■ Lesetext ■
===============

Es klingt wie eine Dystopie: Ein kleines Land, das sich mit aller Kraft gegen Putins Großmachtpläne stemmt. Eine fragile Demokratie, die unterhöhlt wird von prorussischen Kräften. Was in der Republik Moldau bereits Wirklichkeit ist, droht auch anderen Ländern, wenn Putin kein entschiedenes Stoppschild hingestellt bekommt. So sehen es viele Experten, so sieht es auch Friedrich Merz. In vier Wochen entscheidet sich, ob Moldau Putins nächste Trophäe wird.
Es ist heiß an diesem Mittwoch in der moldawischen Hauptstadt Chisinau. Fast 30 Grad am Nachmittag. Aber es herrscht Kalter Krieg. „Moldau ist nicht nur geografisch, sondern auch historisch Teil der europäischen Familie“, sagt der deutsche Kanzler anderthalb Stunden nach seiner Landung im 2,4-Millionen-Einwohner-Land zwischen Rumänien und der Ukraine. „Wir stehen Ihnen bei, Ihre Freiheit und Ihre Souveränität zu bewahren.“ Russland arbeite jeden Tag daran, Freiheit, Wohlstand und Frieden zu stören.
Dieser Mittwoch ist Tag neun nach dem Ukraine-Gipfel in Washington. Innerhalb von zwei Wochen, so hatte es Merz nach dem Treffen im Weißen Haus noch gehofft, könnte ein Treffen zwischen Wolodymyr Selenskyj und Wladimir Putin zustande kommen. Am Tag neun ist die Ernüchterung an einem Tiefpunkt angekommen. Putin spielt auf Zeit und bombt weiter. Trump seinerseits hat ebenfalls keine Eile mehr: Am Freitag gab er Putin nochmal zwei Wochen Zeit – dann werde er eine Entscheidung treffen. Es könne massive Sanktionen gegen Moskau geben – oder aber er werde „nichts unternehmen“. Lässt Trump die Europäer am Ende allein in ihrem Kampf gegen Putin?

===============

■ Bereitgestelltes Material ■
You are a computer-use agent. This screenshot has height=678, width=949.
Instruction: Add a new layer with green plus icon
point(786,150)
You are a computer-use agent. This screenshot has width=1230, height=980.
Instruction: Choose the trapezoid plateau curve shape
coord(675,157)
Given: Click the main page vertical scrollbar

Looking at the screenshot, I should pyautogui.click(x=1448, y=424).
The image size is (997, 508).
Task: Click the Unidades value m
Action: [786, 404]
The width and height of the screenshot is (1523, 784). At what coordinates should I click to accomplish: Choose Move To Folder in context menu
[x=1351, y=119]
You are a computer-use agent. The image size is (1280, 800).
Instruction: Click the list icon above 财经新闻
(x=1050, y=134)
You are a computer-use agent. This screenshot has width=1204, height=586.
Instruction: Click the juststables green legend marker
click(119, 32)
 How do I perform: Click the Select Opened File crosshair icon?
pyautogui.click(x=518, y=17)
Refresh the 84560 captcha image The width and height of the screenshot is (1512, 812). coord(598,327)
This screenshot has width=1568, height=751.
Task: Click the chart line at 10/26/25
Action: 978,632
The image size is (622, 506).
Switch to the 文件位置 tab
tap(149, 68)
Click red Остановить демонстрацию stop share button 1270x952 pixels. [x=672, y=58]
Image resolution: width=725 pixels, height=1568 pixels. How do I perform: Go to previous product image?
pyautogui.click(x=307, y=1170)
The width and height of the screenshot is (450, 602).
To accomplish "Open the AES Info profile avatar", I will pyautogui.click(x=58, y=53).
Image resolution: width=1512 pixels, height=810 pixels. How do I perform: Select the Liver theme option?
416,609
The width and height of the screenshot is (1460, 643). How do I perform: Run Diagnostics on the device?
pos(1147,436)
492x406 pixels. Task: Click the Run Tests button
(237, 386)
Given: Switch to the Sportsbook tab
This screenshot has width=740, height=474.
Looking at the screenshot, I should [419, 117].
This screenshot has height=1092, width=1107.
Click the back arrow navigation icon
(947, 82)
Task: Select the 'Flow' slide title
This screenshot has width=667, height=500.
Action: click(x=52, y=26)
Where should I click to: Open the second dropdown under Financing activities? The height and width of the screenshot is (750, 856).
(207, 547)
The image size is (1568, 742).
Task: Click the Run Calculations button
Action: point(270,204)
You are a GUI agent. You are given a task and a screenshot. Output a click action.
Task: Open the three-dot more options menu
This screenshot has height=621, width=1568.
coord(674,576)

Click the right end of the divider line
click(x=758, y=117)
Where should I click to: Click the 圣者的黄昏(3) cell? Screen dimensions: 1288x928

===============

■ Aufgabenstellung ■
Nennen Sie die Einwohnerzahl, die der Lesetext für die Republik Moldau angibt. Stützen Sie sich ausschließlich auf den Lesetext.

■ Schriftliche Antwort ■
2,4 Millionen Einwohner.